[Stored data entries]
________________________
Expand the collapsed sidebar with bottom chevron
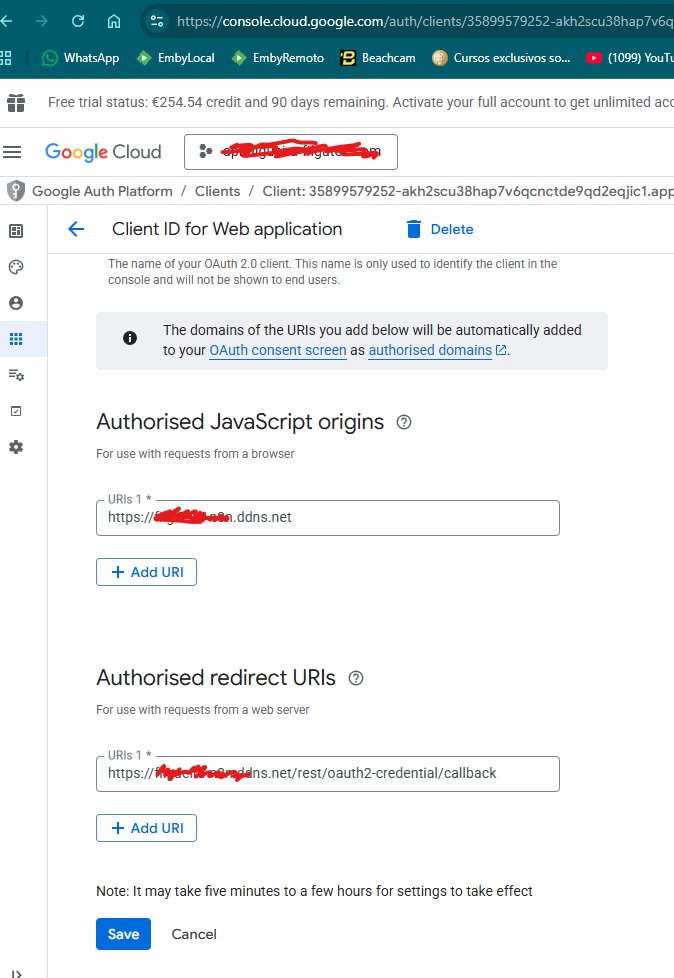Screen dimensions: 674x978 pos(16,971)
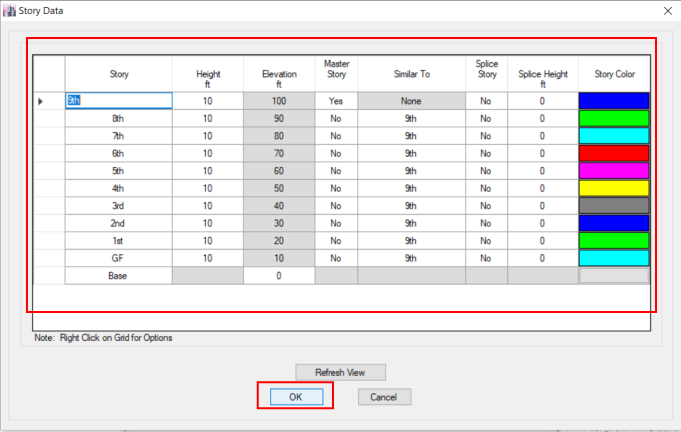The width and height of the screenshot is (681, 432).
Task: Select the blue color swatch of top story
Action: point(614,101)
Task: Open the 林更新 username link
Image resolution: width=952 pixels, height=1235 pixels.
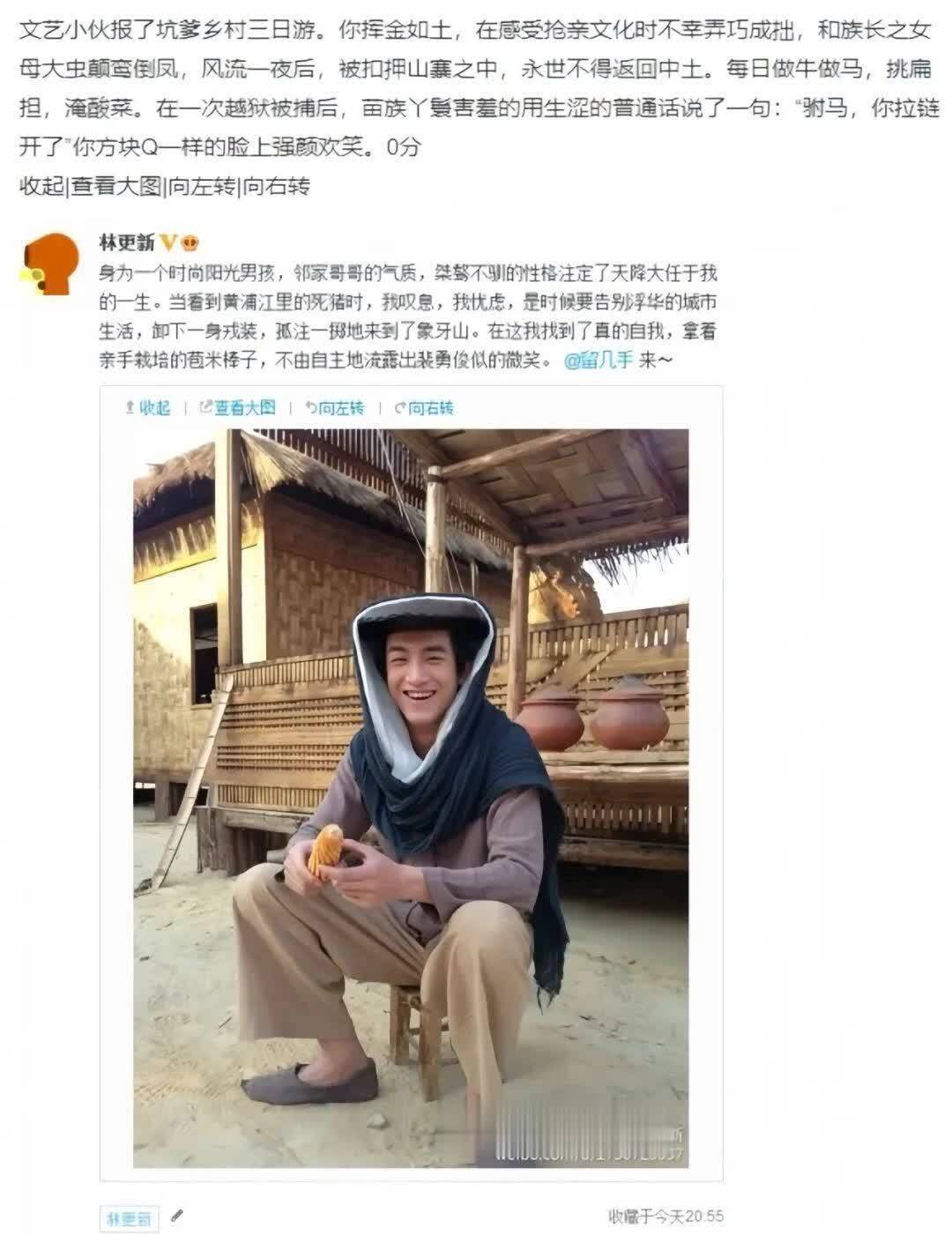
________________________
Your answer is all of the records restated word for word, pictures excluded.

Expand the collapsed sidebar with bottom chevron
Screen dimensions: 674x978 pos(16,971)
The width and height of the screenshot is (681, 432).
Task: Select the blue color swatch of top story
Action: point(614,101)
Task: Open the 林更新 username link
Image resolution: width=952 pixels, height=1235 pixels.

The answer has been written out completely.